AUFGABEN UND ÜBUNGEN:
**A)** Von wem stammt laut dem Text zu „Rising Sun“ das Spiel „Bloodrage“?
**B)** Schreiben Sie bitte aus dem Text zu „Rising Sun“ den Abschnitt von „Im Winter werden“ bis „der Partie ermittelt.“ wortgetreu ab.

TEXT DES DOKUMENTS:
Im Winter werden dann gesammelte Provinzplättchen, spezielle Provinzplättchen-Bonusse und Winterbonusse zusammengerechnet und der Sieger der Partie ermittelt.

Ein zusätzlich wichtiges Element des Spiels ist die Ehre eines Klans, die im ständigen Wandel ist. Dabei nehmen viele Effekte auf die Ehre Bezug, etwa ob ein Klan ehrenhafter als ein anderer ist oder ehrloser. Gemeinsam mit den Aktionsplättchen, den Shinto in den Schreinen und der Positionierung der eigenen Truppen auf dem Spielplan entsteht so ein komplexes Geflecht aus Variablen, die es zu beachten gilt, wenn man den Sieg in „Rising Sun“ einfahren will.

Dieses „Spielgefühl“ hat „Rising Sun“ übrigens den Ruf eingebracht, ein Nachfolger von „Bloodrage“ zu sein, das ebenfalls von Eric M. Lang ist und von sich bekriegenden Wikingerklans handelt. Das stimmt nur auf der abstraktesten Ebene und in dem Sinne, dass Spieleentwickler Lang gern mit einander beeinflussenden Spielmechanismen operiert, die man alle im Blick behalten sollte und die unterschiedliche Siegstrategien ermöglichen. Und, ja, es geht in beiden Spielen irgendwie um Gebietskontrolle und man kann Monster (dargestellt durch eindrucksvolle Miniaturen) rekrutieren. Darüber hinaus spielt sich „Rising Sun“ mit seiner Teezeremonie, der Politikleiste und den Kami-Schreinen doch deutlich anders.

BEREITGESTELLTE DATEN:

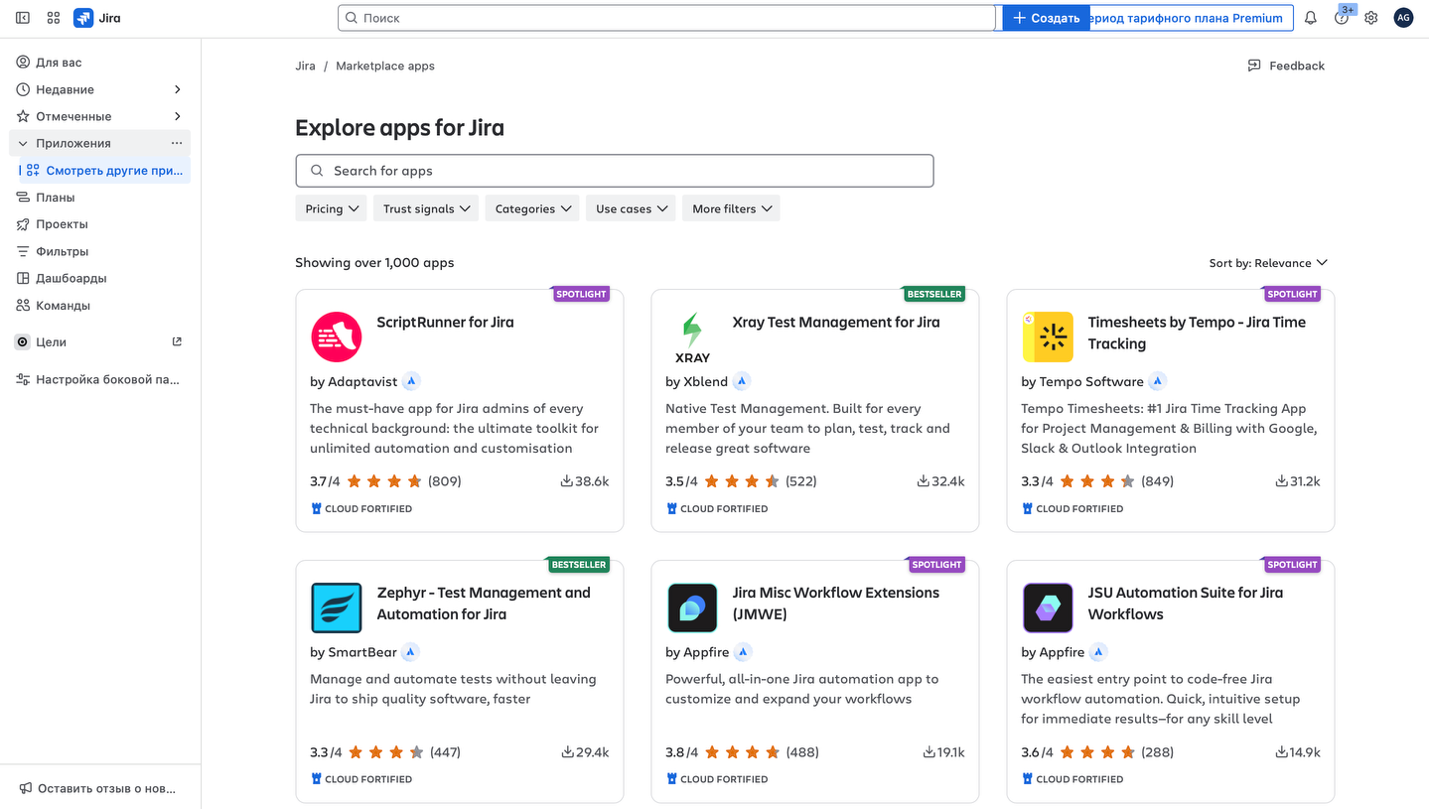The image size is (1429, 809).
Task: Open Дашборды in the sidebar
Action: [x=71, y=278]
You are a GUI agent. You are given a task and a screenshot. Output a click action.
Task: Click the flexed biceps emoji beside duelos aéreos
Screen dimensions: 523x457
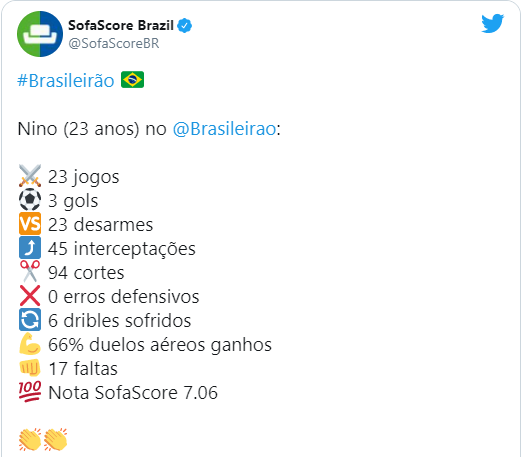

ERGEBNISSE JE AUFGABE:
**A)** Von Eric M. Lang.

**B)**
Im Winter werden dann gesammelte Provinzplättchen, spezielle Provinzplättchen-Bonusse und Winterbonusse zusammengerechnet und der Sieger der Partie ermittelt.